Stored items
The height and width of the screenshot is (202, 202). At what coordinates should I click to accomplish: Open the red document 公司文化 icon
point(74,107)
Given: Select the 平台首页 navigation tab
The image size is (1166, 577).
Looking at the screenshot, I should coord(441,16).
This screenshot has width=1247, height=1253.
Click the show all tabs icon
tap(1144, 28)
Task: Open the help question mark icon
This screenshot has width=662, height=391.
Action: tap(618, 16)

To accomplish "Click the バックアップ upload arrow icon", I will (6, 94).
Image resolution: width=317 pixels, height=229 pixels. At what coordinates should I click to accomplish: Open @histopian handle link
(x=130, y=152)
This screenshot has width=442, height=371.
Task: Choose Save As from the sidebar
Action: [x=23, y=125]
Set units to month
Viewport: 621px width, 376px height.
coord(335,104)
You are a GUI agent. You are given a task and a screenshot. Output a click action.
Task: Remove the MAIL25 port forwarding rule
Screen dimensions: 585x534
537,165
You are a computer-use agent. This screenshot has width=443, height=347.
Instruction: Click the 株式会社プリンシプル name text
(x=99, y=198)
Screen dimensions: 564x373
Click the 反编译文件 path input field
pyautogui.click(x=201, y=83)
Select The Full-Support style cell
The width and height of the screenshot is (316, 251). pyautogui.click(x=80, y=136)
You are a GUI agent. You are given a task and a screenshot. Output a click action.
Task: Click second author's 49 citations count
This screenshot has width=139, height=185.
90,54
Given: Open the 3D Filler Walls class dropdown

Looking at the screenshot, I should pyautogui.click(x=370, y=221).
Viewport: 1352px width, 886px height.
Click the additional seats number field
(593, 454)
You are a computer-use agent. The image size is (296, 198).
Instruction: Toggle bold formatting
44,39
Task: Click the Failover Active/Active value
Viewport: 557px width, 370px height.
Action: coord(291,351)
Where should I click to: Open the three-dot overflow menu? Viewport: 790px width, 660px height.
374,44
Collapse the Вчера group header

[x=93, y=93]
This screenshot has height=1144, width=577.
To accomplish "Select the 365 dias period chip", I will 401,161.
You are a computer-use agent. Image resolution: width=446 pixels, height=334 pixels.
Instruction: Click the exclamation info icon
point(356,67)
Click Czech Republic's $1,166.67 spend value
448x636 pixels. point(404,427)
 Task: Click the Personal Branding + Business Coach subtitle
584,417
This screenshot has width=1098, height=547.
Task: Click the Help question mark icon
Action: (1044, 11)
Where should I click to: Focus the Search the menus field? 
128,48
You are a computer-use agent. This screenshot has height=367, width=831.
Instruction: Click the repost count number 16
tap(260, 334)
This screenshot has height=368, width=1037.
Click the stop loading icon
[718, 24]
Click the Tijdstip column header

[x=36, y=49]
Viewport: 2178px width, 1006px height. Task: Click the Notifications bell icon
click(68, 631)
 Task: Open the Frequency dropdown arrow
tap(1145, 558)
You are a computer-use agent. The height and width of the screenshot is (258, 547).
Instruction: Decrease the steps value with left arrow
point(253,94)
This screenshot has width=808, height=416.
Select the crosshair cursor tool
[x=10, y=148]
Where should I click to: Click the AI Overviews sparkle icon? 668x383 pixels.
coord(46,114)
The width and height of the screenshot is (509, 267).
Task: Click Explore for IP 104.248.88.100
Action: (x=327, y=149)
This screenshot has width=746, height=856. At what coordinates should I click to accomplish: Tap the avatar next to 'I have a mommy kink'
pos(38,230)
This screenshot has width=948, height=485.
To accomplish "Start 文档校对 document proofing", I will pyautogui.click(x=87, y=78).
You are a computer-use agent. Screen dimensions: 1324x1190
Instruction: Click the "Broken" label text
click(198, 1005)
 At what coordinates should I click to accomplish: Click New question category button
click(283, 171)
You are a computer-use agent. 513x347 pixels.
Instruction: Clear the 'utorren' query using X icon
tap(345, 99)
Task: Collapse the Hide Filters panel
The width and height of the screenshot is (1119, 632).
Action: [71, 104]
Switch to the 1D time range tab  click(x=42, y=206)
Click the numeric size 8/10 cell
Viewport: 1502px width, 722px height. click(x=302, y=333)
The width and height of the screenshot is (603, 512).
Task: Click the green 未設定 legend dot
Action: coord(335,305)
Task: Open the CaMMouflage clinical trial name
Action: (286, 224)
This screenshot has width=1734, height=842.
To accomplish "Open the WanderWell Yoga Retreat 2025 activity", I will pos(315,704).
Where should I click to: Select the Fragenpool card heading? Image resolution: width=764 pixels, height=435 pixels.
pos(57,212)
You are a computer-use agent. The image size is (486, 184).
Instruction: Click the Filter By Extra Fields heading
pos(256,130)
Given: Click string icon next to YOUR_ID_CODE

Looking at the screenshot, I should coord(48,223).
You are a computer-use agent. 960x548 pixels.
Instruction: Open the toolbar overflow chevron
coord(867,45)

Requirement
Each of the records should be written out precisely as given.

Your solution
The height and width of the screenshot is (202, 202). At what coordinates should I click to accomplish: Open the red document 公司文化 icon
point(74,107)
Given: Select the 平台首页 navigation tab
The image size is (1166, 577).
Looking at the screenshot, I should coord(441,16).
This screenshot has width=1247, height=1253.
Click the show all tabs icon
tap(1144, 28)
Task: Open the help question mark icon
This screenshot has width=662, height=391.
Action: tap(618, 16)

To accomplish "Click the バックアップ upload arrow icon", I will (6, 94).
Image resolution: width=317 pixels, height=229 pixels. At what coordinates should I click to accomplish: Open @histopian handle link
(x=130, y=152)
This screenshot has width=442, height=371.
Task: Choose Save As from the sidebar
Action: [x=23, y=125]
Set units to month
Viewport: 621px width, 376px height.
coord(335,104)
You are a GUI agent. You are given a task and a screenshot. Output a click action.
Task: Remove the MAIL25 port forwarding rule
Screen dimensions: 585x534
537,165
You are a computer-use agent. This screenshot has width=443, height=347.
Instruction: Click the 株式会社プリンシプル name text
(x=99, y=198)
Screen dimensions: 564x373
Click the 反编译文件 path input field
pyautogui.click(x=201, y=83)
Select The Full-Support style cell
The width and height of the screenshot is (316, 251). pyautogui.click(x=80, y=136)
You are a GUI agent. You are given a task and a screenshot. Output a click action.
Task: Click second author's 49 citations count
This screenshot has width=139, height=185.
90,54
Given: Open the 3D Filler Walls class dropdown

Looking at the screenshot, I should pyautogui.click(x=370, y=221).
Viewport: 1352px width, 886px height.
Click the additional seats number field
(593, 454)
You are a computer-use agent. The image size is (296, 198).
Instruction: Toggle bold formatting
44,39
Task: Click the Failover Active/Active value
Viewport: 557px width, 370px height.
Action: coord(291,351)
Where should I click to: Open the three-dot overflow menu? Viewport: 790px width, 660px height.
374,44
Collapse the Вчера group header

[x=93, y=93]
This screenshot has height=1144, width=577.
To accomplish "Select the 365 dias period chip", I will 401,161.
You are a computer-use agent. Image resolution: width=446 pixels, height=334 pixels.
Instruction: Click the exclamation info icon
point(356,67)
Click Czech Republic's $1,166.67 spend value
448x636 pixels. point(404,427)
 Task: Click the Personal Branding + Business Coach subtitle
584,417
This screenshot has width=1098, height=547.
Task: Click the Help question mark icon
Action: (1044, 11)
Where should I click to: Focus the Search the menus field? 
128,48
You are a computer-use agent. This screenshot has height=367, width=831.
Instruction: Click the repost count number 16
tap(260, 334)
This screenshot has height=368, width=1037.
Click the stop loading icon
[718, 24]
Click the Tijdstip column header

[x=36, y=49]
Viewport: 2178px width, 1006px height. Task: Click the Notifications bell icon
click(68, 631)
 Task: Open the Frequency dropdown arrow
tap(1145, 558)
You are a computer-use agent. The height and width of the screenshot is (258, 547).
Instruction: Decrease the steps value with left arrow
point(253,94)
This screenshot has width=808, height=416.
Select the crosshair cursor tool
[x=10, y=148]
Where should I click to: Click the AI Overviews sparkle icon? 668x383 pixels.
coord(46,114)
The width and height of the screenshot is (509, 267).
Task: Click Explore for IP 104.248.88.100
Action: (x=327, y=149)
This screenshot has width=746, height=856. At what coordinates should I click to accomplish: Tap the avatar next to 'I have a mommy kink'
pos(38,230)
This screenshot has width=948, height=485.
To accomplish "Start 文档校对 document proofing", I will pyautogui.click(x=87, y=78).
You are a computer-use agent. Screen dimensions: 1324x1190
Instruction: Click the "Broken" label text
click(198, 1005)
 At what coordinates should I click to accomplish: Click New question category button
click(283, 171)
You are a computer-use agent. 513x347 pixels.
Instruction: Clear the 'utorren' query using X icon
tap(345, 99)
Task: Collapse the Hide Filters panel
The width and height of the screenshot is (1119, 632).
Action: [71, 104]
Switch to the 1D time range tab  click(x=42, y=206)
Click the numeric size 8/10 cell
Viewport: 1502px width, 722px height. click(x=302, y=333)
The width and height of the screenshot is (603, 512).
Task: Click the green 未設定 legend dot
Action: coord(335,305)
Task: Open the CaMMouflage clinical trial name
Action: (286, 224)
This screenshot has width=1734, height=842.
To accomplish "Open the WanderWell Yoga Retreat 2025 activity", I will pos(315,704).
Where should I click to: Select the Fragenpool card heading? Image resolution: width=764 pixels, height=435 pixels.
pos(57,212)
You are a computer-use agent. The image size is (486, 184).
Instruction: Click the Filter By Extra Fields heading
pos(256,130)
Given: Click string icon next to YOUR_ID_CODE

Looking at the screenshot, I should coord(48,223).
You are a computer-use agent. 960x548 pixels.
Instruction: Open the toolbar overflow chevron
coord(867,45)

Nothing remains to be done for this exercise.